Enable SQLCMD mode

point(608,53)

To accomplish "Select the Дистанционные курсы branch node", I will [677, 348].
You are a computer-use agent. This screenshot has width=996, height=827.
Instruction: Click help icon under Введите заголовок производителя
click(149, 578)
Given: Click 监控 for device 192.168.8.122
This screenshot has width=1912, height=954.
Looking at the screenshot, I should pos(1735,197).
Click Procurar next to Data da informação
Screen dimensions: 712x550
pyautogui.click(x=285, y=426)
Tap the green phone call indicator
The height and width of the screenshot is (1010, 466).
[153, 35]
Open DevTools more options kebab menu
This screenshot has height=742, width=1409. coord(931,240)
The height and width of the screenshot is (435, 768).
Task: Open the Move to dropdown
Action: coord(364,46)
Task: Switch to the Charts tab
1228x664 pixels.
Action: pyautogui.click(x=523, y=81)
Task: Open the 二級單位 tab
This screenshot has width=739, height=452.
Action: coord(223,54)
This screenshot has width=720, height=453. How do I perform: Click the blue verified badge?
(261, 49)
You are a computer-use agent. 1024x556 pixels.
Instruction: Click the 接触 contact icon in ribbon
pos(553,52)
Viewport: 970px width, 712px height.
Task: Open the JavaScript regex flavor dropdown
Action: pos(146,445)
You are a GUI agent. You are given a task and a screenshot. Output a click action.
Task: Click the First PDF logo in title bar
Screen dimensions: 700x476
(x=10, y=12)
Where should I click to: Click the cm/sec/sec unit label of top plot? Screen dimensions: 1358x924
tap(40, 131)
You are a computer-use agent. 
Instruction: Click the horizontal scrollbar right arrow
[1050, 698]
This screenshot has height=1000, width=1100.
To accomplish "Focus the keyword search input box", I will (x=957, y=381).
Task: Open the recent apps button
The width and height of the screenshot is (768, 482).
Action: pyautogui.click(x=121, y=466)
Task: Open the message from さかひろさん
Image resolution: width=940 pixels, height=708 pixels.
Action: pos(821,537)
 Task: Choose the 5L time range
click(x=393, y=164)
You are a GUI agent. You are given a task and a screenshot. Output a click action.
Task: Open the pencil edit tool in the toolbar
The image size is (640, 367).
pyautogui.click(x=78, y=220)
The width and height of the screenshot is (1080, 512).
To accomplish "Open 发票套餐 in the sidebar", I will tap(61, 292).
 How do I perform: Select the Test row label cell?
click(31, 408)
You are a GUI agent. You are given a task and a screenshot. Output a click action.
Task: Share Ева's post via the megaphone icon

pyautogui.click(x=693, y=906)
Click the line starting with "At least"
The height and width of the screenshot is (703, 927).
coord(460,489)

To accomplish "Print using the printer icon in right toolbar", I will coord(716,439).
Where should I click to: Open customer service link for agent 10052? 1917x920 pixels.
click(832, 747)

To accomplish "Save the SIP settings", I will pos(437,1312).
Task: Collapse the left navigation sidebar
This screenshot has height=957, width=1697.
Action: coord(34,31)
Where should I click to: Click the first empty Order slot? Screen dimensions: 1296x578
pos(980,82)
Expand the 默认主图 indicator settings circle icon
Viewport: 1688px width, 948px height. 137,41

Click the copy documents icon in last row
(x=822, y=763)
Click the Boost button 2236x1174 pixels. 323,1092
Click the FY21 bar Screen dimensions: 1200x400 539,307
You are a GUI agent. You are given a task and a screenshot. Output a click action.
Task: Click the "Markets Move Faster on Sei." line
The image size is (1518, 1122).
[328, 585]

************

» **WHAT IS REQUIRED**:
Give the number of lines in the records where the word "sidebar" shows up. Nothing else belongs in the reply.

» **WRITTEN RESPONSE**:
2